[Collected data entries]
++++
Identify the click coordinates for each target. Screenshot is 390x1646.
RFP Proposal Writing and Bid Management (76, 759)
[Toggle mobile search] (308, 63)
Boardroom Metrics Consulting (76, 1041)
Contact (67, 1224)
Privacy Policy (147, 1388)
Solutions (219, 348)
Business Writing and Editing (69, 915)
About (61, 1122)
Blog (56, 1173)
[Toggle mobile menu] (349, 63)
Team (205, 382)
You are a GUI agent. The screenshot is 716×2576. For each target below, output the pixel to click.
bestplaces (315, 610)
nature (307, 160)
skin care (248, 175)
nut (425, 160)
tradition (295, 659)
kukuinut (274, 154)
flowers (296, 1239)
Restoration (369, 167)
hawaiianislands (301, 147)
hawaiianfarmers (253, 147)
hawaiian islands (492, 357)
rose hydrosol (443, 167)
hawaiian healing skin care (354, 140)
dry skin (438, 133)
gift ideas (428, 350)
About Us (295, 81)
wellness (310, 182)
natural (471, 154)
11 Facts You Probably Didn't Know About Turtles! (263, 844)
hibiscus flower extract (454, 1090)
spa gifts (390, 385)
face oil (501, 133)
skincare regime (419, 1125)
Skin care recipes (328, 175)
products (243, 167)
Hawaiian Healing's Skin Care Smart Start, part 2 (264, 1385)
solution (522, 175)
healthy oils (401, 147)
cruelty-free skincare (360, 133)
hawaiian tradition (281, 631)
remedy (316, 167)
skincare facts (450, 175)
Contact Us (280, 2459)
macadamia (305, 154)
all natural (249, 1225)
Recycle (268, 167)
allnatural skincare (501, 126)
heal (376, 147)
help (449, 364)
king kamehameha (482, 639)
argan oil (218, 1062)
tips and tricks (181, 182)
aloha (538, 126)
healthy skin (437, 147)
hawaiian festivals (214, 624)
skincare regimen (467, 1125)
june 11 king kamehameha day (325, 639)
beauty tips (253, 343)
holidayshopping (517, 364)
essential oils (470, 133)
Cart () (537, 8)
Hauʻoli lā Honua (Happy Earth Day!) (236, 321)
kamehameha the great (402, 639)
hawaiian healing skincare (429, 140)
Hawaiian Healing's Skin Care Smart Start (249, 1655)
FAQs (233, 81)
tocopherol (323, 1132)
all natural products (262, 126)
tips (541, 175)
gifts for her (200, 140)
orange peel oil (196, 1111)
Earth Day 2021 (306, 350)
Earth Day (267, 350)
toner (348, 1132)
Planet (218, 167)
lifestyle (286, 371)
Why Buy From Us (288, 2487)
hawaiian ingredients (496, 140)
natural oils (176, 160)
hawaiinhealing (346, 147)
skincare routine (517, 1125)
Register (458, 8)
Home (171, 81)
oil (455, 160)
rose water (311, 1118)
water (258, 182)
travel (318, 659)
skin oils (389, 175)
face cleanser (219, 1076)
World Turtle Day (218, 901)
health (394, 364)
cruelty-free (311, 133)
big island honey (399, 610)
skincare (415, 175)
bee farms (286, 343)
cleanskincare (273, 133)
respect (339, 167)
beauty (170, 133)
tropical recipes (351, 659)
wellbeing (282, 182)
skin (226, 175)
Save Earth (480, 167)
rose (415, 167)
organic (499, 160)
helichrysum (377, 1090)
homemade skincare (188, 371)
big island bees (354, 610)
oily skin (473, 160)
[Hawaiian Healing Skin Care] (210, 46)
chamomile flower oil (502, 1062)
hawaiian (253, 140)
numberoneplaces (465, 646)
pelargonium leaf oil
++++
The problem:
Nothing but a number is wanted here: please count the lines in the entries above that include the word "oils".

Result of this task:
4